As perícias ambientais envolvendo áreas da engenharia devem ser conduzidas por profissionais de nível superior, com registro profissional em órgão competente e conforme regem as atribuições profissionais segundo as leis federais, resoluções do CONFEA e normas técnicas mostradas abaixo.

• Lei Federal no 5194 de 21/12/1966 - Exercício da profissão de Engenheiro; • Resolução no 205 de 30/10/1973 - Código de ética profissional;

• Resolução no 218 de 27/06/1973 – Atribuições profissionais;

• Resolução no 345 de 27/07/1990 – Exercício de atividades de Avaliações;

• Normas da Associação Brasileira de Normas Técnicas (ABNT);

• Constituição, Leis Ambientais Federais, Estaduais e Municipais, Código e Defesa do Consumidor; CONAMA; Código Florestal, entre outros.

Os quesitos de uma perícia ambiental são as questões formuladas pelas partes envolvidas no processo e que devem ser respondidas de forma técnica e imparcial, buscando esclarecer os interessados a respeito da matéria em análise. Para se responder os quesitos de uma perícia ambiental utilizam-se dados técnicos das normas, fotografias, referências bibliográficas especializadas, modelos matemáticos, questionários de respostas, visitas ao local em análise, resultados de análises de laboratório, entre outros.

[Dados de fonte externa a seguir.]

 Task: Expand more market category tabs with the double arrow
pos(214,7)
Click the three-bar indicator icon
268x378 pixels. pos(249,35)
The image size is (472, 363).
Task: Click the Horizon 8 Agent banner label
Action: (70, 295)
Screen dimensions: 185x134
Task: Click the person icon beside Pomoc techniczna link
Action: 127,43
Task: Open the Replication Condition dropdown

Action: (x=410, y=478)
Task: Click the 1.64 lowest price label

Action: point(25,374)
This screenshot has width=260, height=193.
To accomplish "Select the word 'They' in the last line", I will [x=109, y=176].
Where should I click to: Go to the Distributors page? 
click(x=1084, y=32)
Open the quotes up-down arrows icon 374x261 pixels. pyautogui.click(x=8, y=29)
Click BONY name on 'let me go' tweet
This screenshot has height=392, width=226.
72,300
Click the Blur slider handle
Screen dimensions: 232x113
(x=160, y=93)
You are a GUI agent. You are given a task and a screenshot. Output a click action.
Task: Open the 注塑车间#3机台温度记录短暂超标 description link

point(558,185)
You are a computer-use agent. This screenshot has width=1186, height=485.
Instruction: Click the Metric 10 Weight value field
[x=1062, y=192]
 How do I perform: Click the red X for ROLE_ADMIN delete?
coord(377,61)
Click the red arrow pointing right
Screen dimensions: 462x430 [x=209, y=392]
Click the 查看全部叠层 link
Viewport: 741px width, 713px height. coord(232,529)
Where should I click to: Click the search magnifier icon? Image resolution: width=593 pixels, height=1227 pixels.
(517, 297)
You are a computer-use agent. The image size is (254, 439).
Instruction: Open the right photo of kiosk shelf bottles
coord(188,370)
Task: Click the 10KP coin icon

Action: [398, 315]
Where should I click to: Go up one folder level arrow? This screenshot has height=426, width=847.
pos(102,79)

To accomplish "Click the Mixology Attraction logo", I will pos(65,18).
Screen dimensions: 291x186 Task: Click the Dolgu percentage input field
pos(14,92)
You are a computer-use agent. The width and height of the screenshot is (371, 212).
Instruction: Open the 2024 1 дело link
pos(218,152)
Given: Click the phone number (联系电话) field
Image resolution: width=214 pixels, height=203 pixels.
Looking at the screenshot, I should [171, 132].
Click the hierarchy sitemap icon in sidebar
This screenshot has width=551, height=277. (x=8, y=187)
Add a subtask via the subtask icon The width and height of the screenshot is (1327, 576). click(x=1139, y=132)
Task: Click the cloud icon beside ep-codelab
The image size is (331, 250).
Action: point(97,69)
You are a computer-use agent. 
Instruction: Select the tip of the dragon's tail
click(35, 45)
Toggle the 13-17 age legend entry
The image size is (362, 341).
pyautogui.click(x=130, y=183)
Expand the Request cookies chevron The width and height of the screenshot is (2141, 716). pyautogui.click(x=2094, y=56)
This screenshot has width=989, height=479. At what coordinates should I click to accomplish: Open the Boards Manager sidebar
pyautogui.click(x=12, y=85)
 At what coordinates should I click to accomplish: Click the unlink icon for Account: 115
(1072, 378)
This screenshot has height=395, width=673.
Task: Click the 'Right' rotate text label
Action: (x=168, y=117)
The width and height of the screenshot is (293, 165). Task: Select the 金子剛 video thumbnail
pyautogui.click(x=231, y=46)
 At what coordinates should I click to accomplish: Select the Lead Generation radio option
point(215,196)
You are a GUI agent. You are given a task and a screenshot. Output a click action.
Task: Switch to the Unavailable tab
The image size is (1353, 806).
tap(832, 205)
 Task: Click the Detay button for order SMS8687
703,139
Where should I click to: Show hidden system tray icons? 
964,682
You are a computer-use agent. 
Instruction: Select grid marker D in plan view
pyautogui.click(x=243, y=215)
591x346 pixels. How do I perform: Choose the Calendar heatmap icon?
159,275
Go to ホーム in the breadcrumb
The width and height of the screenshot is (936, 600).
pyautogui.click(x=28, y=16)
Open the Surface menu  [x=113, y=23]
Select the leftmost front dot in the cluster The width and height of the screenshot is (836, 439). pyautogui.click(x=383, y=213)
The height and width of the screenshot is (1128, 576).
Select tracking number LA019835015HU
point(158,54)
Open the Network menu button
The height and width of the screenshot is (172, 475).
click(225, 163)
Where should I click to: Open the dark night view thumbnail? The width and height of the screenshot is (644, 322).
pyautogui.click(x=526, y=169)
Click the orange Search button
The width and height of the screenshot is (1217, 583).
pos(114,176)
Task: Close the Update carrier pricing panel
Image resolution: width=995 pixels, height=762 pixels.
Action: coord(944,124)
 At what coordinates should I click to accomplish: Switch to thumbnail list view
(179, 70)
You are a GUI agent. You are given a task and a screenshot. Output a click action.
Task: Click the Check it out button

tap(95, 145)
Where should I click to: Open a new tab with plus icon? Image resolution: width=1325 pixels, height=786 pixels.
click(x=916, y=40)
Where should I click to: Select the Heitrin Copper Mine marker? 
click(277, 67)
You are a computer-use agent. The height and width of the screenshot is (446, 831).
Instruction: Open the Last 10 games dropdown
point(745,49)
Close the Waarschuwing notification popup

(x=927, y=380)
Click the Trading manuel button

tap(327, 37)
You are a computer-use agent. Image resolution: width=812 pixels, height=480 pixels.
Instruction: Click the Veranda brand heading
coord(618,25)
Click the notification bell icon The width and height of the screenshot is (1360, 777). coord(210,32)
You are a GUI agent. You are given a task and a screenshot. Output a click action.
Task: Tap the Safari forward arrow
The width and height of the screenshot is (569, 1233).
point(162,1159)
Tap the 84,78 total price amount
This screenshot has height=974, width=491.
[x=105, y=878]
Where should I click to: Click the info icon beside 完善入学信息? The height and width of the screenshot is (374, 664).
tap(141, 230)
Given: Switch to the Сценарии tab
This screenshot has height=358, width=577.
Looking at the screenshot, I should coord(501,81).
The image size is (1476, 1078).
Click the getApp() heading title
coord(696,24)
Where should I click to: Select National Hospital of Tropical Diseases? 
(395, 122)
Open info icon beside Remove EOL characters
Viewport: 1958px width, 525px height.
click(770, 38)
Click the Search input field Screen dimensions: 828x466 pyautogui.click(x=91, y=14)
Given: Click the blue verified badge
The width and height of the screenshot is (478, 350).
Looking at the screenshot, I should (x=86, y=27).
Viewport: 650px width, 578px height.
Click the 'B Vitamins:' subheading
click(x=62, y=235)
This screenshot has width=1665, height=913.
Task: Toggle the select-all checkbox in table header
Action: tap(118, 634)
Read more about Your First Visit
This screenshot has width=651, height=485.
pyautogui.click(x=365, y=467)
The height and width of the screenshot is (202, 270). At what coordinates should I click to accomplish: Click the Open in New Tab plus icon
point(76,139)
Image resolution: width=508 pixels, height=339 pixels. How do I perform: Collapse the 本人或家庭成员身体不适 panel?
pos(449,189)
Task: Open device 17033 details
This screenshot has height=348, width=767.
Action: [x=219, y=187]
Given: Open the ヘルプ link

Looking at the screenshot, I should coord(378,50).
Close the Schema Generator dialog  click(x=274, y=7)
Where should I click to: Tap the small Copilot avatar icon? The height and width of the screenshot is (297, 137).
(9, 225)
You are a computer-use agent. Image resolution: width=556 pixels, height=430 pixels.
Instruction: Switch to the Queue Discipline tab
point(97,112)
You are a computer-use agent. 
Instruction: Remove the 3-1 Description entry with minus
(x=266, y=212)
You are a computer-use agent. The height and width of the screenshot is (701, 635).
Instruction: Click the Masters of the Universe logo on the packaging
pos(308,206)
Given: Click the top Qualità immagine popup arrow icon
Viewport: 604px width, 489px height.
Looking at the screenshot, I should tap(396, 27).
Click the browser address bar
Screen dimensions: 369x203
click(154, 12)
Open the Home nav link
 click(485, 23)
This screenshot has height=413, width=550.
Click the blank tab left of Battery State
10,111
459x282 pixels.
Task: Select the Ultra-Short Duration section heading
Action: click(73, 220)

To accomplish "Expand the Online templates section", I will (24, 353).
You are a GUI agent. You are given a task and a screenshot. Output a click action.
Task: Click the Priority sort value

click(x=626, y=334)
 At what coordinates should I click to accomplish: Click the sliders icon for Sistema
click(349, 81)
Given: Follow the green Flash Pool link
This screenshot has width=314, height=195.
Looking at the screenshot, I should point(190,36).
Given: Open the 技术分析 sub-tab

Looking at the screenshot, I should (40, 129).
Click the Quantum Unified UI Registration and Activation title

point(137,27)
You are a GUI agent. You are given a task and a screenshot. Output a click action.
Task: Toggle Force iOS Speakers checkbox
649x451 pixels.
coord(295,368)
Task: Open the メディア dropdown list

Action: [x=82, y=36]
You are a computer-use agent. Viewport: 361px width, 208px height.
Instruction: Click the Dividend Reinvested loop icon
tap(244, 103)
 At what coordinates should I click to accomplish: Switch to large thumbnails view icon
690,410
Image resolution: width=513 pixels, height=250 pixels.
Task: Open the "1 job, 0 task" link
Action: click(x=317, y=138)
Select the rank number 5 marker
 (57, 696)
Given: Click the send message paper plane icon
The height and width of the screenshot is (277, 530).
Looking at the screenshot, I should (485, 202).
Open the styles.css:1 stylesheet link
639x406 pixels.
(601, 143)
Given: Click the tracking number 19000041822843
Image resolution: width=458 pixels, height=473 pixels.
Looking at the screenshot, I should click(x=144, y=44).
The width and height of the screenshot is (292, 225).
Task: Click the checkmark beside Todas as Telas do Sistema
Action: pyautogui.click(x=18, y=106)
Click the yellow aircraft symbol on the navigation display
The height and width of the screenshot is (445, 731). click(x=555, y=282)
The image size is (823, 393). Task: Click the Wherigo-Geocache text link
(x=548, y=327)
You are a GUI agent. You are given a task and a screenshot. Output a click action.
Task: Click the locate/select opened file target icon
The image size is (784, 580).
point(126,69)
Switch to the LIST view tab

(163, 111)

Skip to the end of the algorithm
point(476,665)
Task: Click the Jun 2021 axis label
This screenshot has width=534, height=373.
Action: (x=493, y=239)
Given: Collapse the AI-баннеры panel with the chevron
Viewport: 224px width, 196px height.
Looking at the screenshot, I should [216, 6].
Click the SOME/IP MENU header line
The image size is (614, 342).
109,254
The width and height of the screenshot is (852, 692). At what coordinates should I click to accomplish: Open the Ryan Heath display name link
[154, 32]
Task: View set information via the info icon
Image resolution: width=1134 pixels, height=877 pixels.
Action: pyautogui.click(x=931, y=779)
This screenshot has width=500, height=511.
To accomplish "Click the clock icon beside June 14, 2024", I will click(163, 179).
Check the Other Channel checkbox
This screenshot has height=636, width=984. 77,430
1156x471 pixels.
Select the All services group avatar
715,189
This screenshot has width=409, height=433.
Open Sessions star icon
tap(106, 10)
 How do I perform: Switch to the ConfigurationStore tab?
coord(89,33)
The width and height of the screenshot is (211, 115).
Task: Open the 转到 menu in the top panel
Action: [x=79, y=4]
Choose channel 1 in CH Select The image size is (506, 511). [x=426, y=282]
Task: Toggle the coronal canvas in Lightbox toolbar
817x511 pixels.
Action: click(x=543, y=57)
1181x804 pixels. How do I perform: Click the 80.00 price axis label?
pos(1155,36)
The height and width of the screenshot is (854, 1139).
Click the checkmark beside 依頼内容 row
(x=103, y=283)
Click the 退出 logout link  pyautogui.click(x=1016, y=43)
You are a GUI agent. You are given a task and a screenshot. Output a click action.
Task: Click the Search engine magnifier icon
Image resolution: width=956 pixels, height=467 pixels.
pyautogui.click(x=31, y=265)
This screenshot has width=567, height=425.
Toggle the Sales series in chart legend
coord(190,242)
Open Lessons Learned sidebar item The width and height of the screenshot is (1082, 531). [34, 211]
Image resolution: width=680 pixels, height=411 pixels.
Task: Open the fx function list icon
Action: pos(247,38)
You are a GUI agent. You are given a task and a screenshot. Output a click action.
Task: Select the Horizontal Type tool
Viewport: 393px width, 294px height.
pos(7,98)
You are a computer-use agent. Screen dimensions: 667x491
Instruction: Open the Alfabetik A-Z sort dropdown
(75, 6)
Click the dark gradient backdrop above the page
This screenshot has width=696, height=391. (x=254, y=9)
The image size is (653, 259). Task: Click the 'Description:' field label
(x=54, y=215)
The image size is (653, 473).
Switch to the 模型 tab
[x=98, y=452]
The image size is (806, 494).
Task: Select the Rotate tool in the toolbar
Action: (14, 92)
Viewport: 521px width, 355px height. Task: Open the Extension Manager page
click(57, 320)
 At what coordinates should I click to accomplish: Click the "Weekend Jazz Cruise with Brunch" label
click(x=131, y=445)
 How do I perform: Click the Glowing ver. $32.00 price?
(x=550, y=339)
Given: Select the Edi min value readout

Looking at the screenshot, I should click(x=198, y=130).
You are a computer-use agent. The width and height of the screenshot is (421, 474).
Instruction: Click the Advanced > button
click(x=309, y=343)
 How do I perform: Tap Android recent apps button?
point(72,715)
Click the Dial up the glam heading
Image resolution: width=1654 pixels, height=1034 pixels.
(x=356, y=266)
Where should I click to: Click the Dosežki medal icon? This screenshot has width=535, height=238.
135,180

O laudo pericial é o documento que apresenta os resultados da perícia ambiental. Não existe um formato padrão para este tipo de documento, mas recomenda-se que contenha, no mínimo, as seguintes informações:

• Identificação do processo e solicitante da perícia; • Identificação das partes envolvidas;

• Descrição do objeto da perícia;

• Apresentação da equipe de trabalho (perito e assistente técnico);

• Relação dos documentos e informações utilizados (fornecidos, leis e normas);

• Data, hora e período de tempo das diligências;

• Descrição dos dados e informações disponíveis para fundamentar a análise e as respostas dos quesitos da perícia em execução e as conclusões.

• Identificação do perito ou assistente técnico, registro profissional, registro geral, assinatura do profissional, data.